Russian opposition activist jailed for 25 years

Russian opposition activist jailed for 25 years

A court in Moscow has convicted a top Kremlin opponent on charges of treason and denigrating the Russian military and sentenced him to 25 years in prison.

Vladimir Kara-Murza Jr, a prominent opposition activist who twice survived poisonings he blamed on the Kremlin, has been behind bars since his arrest a year ago.

He has rejected the charges against him as political and likened the judicial proceedings against him to the show trials during the rule of Soviet dictator Josef Stalin.

In his final statement last week, Kara-Murza said he remains proud of standing up to Russian President Vladimir Putin’s “dictatorship” and his decision to send troops into Ukraine.

“I know that the day will come when the darkness engulfing our country will clear,” he said in remarks posted on social networks and Russian opposition media.

“And then our society will open its eyes and shudder when it realises what terrible crimes were committed in its name.”

Amnesty International denounced the sentence as “yet another chilling example of the systematic repression of civil society, which has broadened and accelerated” after the Kremlin sent troops into Ukraine.

“This verdict wrongly conflates human rights activism with ‘high treason’ and is reminiscent of Stalin-era repression,” Amnesty’s Russia director, Natalia Zviagina, said in a statement.

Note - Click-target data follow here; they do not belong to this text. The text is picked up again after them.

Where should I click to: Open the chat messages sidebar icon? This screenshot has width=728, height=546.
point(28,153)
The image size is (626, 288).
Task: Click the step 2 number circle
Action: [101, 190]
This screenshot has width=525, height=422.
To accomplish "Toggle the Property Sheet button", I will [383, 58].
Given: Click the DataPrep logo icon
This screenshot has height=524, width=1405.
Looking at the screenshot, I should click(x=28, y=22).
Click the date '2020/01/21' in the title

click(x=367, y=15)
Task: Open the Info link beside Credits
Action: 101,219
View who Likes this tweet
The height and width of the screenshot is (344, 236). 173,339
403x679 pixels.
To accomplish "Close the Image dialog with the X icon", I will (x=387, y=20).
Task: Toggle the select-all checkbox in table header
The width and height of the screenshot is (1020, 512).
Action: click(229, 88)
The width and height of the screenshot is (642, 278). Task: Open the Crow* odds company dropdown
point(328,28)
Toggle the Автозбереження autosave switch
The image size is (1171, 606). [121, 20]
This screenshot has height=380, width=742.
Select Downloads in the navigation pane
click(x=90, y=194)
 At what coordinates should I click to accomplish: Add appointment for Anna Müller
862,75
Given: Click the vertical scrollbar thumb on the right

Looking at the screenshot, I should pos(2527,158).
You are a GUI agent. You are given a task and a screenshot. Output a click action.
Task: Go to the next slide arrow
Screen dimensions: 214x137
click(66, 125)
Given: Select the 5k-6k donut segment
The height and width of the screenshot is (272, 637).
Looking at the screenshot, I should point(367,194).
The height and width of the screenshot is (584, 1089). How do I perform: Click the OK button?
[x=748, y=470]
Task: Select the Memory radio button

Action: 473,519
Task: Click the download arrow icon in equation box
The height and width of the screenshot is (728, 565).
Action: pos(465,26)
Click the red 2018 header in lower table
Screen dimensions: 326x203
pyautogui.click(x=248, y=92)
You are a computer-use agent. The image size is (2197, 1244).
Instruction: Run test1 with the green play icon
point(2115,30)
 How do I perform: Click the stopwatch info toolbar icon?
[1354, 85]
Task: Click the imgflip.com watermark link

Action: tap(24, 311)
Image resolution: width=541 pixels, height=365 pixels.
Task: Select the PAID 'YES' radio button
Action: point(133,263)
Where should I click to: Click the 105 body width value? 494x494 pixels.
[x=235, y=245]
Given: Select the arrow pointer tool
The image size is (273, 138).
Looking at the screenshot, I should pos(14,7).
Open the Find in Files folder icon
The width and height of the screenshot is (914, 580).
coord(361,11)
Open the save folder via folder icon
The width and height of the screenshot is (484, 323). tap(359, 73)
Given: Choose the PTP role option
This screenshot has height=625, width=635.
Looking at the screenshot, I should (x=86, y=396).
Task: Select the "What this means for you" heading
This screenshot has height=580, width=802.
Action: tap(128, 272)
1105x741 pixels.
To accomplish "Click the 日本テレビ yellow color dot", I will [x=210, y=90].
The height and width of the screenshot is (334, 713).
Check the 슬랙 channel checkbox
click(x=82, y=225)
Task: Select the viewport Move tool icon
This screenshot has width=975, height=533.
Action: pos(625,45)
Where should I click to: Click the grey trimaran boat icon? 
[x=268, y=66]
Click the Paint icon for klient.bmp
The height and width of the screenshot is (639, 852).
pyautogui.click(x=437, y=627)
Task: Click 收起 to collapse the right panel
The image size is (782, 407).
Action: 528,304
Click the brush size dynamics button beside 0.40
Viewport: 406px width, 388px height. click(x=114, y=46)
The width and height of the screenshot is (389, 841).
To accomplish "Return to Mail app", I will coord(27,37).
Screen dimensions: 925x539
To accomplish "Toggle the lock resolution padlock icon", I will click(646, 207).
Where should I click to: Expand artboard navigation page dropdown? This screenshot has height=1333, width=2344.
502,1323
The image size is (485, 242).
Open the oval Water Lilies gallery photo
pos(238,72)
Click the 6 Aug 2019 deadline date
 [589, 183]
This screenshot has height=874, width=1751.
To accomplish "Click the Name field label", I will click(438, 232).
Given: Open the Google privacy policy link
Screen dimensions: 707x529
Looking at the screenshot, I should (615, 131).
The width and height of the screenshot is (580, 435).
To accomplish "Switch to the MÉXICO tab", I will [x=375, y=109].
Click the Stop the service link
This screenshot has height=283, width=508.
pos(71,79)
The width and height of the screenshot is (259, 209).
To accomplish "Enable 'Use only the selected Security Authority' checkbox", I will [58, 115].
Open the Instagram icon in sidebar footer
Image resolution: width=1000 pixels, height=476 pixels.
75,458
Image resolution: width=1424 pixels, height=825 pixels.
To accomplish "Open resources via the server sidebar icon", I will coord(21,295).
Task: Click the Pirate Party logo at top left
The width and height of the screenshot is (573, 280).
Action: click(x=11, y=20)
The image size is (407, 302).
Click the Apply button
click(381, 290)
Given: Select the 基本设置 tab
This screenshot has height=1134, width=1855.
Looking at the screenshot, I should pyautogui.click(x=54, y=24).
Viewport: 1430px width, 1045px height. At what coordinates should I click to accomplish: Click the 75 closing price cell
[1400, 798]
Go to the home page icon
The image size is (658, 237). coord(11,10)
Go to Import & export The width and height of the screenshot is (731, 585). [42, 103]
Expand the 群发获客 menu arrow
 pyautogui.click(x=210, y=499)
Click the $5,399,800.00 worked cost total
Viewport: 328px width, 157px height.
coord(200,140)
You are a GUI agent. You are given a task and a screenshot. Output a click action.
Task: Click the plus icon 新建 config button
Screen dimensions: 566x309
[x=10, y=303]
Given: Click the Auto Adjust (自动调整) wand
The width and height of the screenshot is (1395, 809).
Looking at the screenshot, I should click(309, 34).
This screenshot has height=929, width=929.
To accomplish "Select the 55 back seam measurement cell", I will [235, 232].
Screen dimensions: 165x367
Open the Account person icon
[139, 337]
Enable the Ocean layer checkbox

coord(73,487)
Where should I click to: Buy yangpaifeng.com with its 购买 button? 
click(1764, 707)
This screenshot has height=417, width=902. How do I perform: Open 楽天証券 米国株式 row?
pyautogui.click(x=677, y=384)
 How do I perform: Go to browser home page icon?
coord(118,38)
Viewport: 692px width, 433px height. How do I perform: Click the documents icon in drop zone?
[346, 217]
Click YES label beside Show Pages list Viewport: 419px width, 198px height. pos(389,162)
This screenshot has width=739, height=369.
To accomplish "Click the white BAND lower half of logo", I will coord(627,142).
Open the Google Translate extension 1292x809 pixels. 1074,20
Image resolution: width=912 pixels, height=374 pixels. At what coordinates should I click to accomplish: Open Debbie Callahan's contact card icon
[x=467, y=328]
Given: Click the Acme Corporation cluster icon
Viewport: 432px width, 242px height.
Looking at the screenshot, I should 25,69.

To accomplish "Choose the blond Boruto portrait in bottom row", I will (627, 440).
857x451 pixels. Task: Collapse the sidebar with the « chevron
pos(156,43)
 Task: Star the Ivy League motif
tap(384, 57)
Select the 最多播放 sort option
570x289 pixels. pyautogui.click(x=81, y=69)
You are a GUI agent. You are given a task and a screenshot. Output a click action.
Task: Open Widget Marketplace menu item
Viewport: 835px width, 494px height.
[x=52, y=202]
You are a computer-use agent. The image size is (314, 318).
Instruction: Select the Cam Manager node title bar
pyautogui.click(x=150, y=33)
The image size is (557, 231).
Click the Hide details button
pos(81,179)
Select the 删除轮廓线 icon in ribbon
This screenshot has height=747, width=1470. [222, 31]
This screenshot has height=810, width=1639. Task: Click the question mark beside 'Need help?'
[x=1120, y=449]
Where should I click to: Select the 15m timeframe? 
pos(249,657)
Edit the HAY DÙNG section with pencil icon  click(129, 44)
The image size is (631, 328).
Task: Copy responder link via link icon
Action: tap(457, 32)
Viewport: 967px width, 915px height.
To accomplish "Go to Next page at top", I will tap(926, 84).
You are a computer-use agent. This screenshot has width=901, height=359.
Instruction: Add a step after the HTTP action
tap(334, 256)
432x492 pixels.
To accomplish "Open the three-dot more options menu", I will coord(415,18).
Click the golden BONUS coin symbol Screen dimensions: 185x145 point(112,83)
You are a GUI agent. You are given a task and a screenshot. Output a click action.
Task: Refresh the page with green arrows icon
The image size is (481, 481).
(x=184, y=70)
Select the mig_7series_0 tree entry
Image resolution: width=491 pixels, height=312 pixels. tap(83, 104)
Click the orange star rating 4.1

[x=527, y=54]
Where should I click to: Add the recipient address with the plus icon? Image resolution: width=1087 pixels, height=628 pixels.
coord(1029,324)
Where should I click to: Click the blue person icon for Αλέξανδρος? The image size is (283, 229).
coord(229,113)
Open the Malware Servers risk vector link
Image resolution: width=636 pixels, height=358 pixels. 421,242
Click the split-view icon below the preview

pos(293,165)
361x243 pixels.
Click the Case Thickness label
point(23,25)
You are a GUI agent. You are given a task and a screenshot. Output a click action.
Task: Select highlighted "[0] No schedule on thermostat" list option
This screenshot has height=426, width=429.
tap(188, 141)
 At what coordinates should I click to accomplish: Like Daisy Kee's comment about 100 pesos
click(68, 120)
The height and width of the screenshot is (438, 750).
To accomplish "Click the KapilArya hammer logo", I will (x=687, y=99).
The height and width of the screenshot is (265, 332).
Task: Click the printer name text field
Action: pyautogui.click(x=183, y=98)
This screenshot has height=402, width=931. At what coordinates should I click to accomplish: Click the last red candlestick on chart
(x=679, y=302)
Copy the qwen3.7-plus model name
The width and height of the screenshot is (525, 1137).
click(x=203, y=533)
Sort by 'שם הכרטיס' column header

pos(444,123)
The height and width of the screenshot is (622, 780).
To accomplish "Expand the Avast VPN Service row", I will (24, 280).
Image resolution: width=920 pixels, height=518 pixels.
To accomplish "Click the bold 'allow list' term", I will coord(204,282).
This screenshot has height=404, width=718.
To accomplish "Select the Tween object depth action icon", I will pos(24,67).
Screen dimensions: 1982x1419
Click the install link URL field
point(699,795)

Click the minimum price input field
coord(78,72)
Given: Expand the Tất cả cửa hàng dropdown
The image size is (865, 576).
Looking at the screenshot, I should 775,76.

The group declared Kara-Murza a prisoner of conscience convicted solely for his political beliefs and demanded his immediate and unconditional release.

Kremlin spokesman Dmitry Peskov refused to comment on the sentence.

The charges against Kara-Murza stem from his March 15 speech to the Arizona House of Representatives in which he denounced Russia’s military action in Ukraine.

Investigators added the treason charges while he was in custody.

Russia adopted a law criminalising spreading “false information” about its military shortly after it sent troops into Ukraine on February 24 2022.

Authorities have used the law to stifle criticism of what the Kremlin calls “a special military operation”.

Kara-Murza, a journalist, was an associate of Russian opposition leader Boris Nemtsov, who was killed near the Kremlin in 2015.

Kara-Murza survived poisonings in 2015 and 2017 that he blamed on the Kremlin. Russian officials have denied responsibility.

Another prominent opposition figure, Ilya Yashin, was sentenced to eight-and-a-half years in prison late last year on charges of discrediting the military.